Records for this exercise —

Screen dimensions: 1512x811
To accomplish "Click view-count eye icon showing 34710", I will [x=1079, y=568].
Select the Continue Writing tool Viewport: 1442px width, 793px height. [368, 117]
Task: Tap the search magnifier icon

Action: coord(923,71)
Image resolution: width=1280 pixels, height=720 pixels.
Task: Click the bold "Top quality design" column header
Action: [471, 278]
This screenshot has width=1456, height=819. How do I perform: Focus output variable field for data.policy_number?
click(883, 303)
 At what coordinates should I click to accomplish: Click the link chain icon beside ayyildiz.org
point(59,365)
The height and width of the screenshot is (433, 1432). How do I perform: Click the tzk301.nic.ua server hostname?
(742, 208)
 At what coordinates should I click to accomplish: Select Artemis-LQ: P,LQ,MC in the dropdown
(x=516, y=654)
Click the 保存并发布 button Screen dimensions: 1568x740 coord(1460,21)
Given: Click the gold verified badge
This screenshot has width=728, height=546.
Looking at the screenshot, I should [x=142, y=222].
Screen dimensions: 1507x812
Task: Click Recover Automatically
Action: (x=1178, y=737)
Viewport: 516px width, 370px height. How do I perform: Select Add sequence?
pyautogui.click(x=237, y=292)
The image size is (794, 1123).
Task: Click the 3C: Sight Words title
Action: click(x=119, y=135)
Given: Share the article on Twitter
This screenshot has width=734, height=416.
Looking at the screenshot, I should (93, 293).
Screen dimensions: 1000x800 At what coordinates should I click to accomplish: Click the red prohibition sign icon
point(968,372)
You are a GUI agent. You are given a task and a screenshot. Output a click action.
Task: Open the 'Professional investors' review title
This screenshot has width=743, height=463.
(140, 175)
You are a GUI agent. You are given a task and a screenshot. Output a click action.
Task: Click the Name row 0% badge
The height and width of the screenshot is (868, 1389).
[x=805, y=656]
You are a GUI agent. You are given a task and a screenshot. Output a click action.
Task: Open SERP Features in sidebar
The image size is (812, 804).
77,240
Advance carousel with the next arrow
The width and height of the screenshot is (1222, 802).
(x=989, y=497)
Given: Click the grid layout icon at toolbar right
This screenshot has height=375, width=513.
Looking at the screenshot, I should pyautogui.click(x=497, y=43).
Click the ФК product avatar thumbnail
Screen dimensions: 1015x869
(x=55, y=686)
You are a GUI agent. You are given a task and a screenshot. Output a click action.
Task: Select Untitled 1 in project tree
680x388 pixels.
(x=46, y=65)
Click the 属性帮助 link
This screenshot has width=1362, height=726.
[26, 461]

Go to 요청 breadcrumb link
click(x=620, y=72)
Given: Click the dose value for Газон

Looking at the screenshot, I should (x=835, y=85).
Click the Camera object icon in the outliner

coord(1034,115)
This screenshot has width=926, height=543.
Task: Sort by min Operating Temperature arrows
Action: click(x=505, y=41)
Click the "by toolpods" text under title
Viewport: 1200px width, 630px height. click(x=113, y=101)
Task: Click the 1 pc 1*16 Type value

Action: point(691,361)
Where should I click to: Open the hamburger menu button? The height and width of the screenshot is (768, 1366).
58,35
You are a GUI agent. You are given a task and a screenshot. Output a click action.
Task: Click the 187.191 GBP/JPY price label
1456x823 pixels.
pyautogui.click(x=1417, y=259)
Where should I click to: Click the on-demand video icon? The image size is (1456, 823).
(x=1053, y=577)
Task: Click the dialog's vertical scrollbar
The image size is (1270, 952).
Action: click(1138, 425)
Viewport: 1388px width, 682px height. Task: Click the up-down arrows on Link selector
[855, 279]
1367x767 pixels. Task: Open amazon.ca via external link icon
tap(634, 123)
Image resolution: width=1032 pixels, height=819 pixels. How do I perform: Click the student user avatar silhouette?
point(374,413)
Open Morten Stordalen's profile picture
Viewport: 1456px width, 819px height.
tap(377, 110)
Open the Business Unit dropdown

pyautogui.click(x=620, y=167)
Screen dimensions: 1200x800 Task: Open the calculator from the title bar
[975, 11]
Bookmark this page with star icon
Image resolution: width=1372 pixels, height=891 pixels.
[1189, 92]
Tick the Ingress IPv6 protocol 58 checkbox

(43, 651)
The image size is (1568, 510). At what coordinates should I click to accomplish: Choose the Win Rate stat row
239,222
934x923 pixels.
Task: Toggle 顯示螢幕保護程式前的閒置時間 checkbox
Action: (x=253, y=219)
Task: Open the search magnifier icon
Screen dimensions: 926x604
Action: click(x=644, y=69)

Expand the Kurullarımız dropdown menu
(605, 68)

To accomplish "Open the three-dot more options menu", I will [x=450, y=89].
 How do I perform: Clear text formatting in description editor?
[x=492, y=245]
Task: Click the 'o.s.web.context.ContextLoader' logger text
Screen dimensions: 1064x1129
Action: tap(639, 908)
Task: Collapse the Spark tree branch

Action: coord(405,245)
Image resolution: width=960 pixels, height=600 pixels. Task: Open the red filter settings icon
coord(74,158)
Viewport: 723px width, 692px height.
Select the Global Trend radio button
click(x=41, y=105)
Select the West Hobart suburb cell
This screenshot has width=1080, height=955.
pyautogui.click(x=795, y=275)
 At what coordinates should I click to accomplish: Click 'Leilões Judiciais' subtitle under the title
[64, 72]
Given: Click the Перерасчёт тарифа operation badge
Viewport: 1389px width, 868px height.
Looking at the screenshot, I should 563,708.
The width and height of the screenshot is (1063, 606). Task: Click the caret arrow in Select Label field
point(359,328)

Task details — Set out exactly the lines from the one bearing "At what coordinates should I click to accomplish: Click 'Leilões" through the end of the data, including both ends and omitting all others.

Result —
 At what coordinates should I click to accomplish: Click 'Leilões Judiciais' subtitle under the title
[64, 72]
Given: Click the Перерасчёт тарифа operation badge
Viewport: 1389px width, 868px height.
Looking at the screenshot, I should 563,708.
The width and height of the screenshot is (1063, 606). Task: Click the caret arrow in Select Label field
point(359,328)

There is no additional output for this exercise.